A 3 kg object falls from a height of 10 m. What is its velocity just before it hits the ground? How would this problem differ if the object falling from a height of 10 m only had a mass "m"?

PE=KE

mgh=mv²/2
v=sqrt(2gh)

To find the velocity of the object just before it hits the ground, we can use the equation of motion.

The equation we can use is the second equation of motion:

v^2 = u^2 + 2as

Where:
v = final velocity
u = initial velocity (which is 0 in this case because the object starts from rest)
a = acceleration due to gravity (-9.8 m/s^2 for objects falling near the surface of the Earth)
s = distance fallen (which is 10 m in this case)

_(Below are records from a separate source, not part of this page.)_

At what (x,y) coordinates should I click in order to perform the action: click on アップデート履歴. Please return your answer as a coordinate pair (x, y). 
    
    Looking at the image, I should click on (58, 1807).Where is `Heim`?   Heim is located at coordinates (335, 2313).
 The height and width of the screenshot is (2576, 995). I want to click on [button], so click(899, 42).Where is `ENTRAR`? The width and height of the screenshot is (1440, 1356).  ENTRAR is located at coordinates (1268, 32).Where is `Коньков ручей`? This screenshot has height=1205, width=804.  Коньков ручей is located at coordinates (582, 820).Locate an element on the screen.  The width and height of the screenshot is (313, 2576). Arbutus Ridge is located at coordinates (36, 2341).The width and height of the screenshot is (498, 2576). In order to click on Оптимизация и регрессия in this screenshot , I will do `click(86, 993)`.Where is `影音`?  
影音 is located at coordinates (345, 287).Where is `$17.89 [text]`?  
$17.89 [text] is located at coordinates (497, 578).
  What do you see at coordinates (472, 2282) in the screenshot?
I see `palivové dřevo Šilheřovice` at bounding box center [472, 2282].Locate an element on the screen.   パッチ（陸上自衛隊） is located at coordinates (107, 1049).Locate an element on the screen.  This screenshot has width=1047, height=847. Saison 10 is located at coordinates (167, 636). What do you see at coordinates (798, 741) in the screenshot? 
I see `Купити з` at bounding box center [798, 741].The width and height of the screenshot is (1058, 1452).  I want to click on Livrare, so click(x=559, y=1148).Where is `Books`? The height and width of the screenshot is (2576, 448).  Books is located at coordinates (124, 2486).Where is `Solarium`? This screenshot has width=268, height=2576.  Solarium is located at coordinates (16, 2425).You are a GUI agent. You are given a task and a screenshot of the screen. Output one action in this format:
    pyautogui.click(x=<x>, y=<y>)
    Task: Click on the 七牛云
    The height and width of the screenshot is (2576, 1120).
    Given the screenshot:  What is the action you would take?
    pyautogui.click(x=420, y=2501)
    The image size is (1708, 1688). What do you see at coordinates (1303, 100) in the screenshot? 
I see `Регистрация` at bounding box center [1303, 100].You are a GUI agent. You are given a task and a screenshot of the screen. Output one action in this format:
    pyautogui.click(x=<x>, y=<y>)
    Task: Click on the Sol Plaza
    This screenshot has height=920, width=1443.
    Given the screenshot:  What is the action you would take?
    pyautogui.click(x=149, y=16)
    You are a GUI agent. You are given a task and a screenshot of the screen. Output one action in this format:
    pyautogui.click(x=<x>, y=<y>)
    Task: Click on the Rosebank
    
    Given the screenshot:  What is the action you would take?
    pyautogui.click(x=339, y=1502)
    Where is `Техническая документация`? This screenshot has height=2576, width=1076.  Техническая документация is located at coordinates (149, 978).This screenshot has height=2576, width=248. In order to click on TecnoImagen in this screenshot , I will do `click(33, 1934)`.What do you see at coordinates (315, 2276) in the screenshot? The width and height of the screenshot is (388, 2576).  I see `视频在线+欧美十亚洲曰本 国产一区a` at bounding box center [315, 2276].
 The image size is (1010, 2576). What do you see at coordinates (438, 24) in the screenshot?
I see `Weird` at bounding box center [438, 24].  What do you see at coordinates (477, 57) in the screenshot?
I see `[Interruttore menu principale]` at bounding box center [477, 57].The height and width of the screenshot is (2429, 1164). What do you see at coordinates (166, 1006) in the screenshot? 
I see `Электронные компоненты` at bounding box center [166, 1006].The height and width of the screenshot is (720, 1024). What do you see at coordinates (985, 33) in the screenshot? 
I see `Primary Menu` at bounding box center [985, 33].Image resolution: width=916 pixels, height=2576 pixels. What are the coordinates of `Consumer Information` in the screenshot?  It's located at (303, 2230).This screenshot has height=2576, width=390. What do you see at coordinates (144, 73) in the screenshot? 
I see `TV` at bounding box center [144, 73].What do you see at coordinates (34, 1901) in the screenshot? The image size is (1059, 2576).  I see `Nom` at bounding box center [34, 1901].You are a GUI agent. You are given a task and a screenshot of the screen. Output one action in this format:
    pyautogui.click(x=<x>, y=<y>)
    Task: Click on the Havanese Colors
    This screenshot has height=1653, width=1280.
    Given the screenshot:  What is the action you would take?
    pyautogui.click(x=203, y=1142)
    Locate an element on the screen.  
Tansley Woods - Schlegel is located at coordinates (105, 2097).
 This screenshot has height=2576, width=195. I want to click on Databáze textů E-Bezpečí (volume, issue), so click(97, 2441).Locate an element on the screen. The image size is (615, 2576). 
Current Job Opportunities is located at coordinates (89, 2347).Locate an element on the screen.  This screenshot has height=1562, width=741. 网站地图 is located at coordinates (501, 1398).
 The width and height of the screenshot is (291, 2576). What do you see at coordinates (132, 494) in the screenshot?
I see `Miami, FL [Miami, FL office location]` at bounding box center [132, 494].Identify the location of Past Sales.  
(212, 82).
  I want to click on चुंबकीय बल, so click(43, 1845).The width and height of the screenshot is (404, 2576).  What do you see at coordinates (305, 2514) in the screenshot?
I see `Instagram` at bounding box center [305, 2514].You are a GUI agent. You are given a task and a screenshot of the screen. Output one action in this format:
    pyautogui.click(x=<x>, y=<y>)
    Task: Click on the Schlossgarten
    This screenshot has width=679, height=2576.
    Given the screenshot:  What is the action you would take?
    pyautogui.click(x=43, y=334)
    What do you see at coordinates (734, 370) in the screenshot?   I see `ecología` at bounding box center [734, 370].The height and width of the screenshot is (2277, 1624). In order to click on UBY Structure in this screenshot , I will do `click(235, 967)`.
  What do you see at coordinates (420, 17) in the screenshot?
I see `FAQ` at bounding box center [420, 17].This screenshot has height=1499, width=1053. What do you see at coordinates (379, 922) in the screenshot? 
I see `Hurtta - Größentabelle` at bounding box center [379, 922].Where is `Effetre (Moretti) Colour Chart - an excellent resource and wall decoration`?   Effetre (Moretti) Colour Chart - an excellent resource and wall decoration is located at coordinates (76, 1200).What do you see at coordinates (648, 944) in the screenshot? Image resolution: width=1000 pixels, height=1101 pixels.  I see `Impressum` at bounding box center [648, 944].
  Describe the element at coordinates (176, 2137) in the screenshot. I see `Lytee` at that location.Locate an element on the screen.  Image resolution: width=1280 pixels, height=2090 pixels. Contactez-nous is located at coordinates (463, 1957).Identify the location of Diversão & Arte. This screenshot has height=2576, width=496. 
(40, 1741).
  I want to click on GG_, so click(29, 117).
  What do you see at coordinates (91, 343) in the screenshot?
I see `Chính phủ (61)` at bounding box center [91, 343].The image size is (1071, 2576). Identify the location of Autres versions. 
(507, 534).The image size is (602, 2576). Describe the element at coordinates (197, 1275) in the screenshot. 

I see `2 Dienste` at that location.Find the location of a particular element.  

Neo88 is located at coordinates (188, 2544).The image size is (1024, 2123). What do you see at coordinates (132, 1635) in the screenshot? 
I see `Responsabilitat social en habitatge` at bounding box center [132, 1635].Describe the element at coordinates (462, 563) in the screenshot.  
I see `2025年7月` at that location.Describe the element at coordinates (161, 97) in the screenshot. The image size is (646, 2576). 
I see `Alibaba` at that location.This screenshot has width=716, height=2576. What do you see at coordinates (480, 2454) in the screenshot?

Plugging in the given values into the equation, we get:

v^2 = 0 + 2(-9.8)(10)
v^2 = -196
v = √(-196)

Since velocity can't be negative in this case, the negative sign indicates that the object is moving in the opposite direction (upwards). Therefore, we take the positive square root:

v = 14 m/s

So, the velocity of the 3 kg object just before it hits the ground is 14 m/s.

Now, let's consider the case where we have a mass "m" instead of a 3 kg object. In this case, the mass of the object would affect the force of gravity acting on the object but not the acceleration due to gravity. Therefore, the equation to find the velocity would remain the same:

v^2 = u^2 + 2as

However, the mass "m" would replace the 3 kg value in the equation. The value of "m" would then be used to find the force of gravity using the equation:

F = mg

Where:
F = force of gravity
m = mass of the object
g = acceleration due to gravity (-9.8 m/s^2)

Once the force of gravity is determined, it can be substituted into the equation to find the velocity of the object just before it hits the ground.